Com esta vaga de transferências de competências, o ICNF passa a existir quase só em nome, será a estocada final. O tronco da árvore que era a conservação da natureza em Portugal está frágil, degradado, quase destruído. Quanto tempo até o ICNF desaparecer?
Quando outros países reintroduzem espécies localmente extintas ou pouco abundantes, Portugal ainda faz “monitorização”. Quando outros países centralizam funções numa entidade para dar mais força à conservação da natureza, Portugal espalha e dilui responsabilidades.
Quando outros países aproveitam a diminuição da atividade agrícola em terras marginais para criar novas áreas protegidas e expandir existentes, Portugal aposta em “paisagens humanizadas”. Quando outros países apostam no turismo de natureza para desenvolver regiões rurais com poucas oportunidades e restaurar a natureza, Portugal aposta em passadiços para ver lagos criados por barragens e encostas com eucaliptos.
O restauro das populações de animais que deviam e podiam existir em terras lusitanas acontece à boleia de Espanha, ao longo da raia (a cabra-montês no Gerês, o urso em Montesinho, o abutre-preto na Malcata, o veado-vermelho ao longo da fronteira, a águia-imperial no Tejo internacional).
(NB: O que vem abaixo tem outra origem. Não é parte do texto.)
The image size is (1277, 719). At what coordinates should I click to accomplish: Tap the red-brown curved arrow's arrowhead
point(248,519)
Não é por acaso que o último livro encomendado pelo ICNF tem o título Fronteira Viva, a fronteira é dos poucos sítios com melhoria dos valores naturais (mas não é graças à mão do ICNF, é graças à falta dela).
O quadro está feio, mas para melhorar é preciso contextualizar, informar e criticar. É preciso elevar o debate para além dos incêndios, é preciso mais escrutínio pela sociedade, é preciso esperar mais. Há casos de conservação e restauro da natureza bem feitos, com benefícios para pessoas e natureza, em Espanha, na Europa e no mundo (estudos de conservacionistas, análises de economistas, relatórios da UNO).
Numa época em que a informação é tão facilmente acessível, não há razão para o péssimo estado da conservação e restauro da natureza em Portugal. São várias as vozes a alertar para a decadência do ICNF e do mundo natural no país, desde pessoas “da casa”, como os vigilantes da natureza ou antigos funcionários, a velhas glórias do movimento ambientalista a novas vozes. O ICNF é mau por escolha, por incompetência das chefias e das políticas públicas mais do que pela qualidade ou motivação das pessoas a trabalhar no terreno.
Numa época-chave da história da humanidade, a conservação e restauro da natureza, uma das melhores maneiras de rejuvenescer zonas rurais, de combater as alterações climáticas e de inverter a perda de biodiversidade, não pode ser uma oportunidade perdida.
O ICNF precisa de ser renovado, não desmantelado, é demasiado importante para continuar a ser mal-amado.